「ピカソ展」を観る


乃木坂の新美術館〜サントリー美術館を回って、今回の展覧会では特に新美術館に出品されてる方に立体作品が大変多く、これらがどれも大変素晴らしいものであった。


たとえば超有名な、自転車のサドルとハンドル部分を組み合わせた「牛の頭部」の作品があるが、あれなど思いつきのアイデアだけでしかないようにも思えるのに、「牛の頭部」といって思い浮かべられるイメージと、自転車のサドルなりハンドルなりという、また別の文脈で散々見慣れていて、そちらでしっかりと定着しているイメージとがあって、モノ二つを組み合わせてみたら、それらが単純に組み合わさるだけではなくて、二乗されてしまっているというか、ぶつけた結果、想像範囲内におけるちゃんとした整合になってないというか、とにかく単純な思いつきと操作だけで、最大限の異常事態を引き起こしていると思う。それでいて、ばかばかしくて思わず笑ってしまうような軽やかさも保持されている。

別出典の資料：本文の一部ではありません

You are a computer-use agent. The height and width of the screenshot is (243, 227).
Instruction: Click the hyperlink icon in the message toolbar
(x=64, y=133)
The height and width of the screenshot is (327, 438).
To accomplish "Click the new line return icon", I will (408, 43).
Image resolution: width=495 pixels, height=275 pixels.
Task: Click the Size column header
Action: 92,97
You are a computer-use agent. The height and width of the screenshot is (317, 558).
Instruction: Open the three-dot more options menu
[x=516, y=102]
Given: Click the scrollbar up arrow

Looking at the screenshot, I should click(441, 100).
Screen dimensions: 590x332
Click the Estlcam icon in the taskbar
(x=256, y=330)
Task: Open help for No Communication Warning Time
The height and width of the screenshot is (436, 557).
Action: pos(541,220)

しかし、さすがに結構疲れた。。この作家がある意味、20世紀最強の巨匠であるというのが、なんだか途方にくれるような気分でもある。巨匠というか、ほとんどケモノじみているというか、組成が違うというか、ヨーロッパとラテンをベースに、いろんなエキスとか何かをグシャグシャにして、飽くことなくのべつまくなし吐き出しまくってるのを観ているかのような…ピカソって本当に僕らと同じ人間なのでしょうか?でも、インクでさらさらっと描いてる仕事とか、素描とか、エッチングとか、立体とかはもう、無条件に素晴らしいです。僕の体質というか消化能力だととりあえずそういう感じか。…とはいえ、なんだかんだ言っても、あのゴリゴリに削りだしてゆくような感触は相当良くて、特に4〜50年代に作られたものは総じて素晴らしいように思った。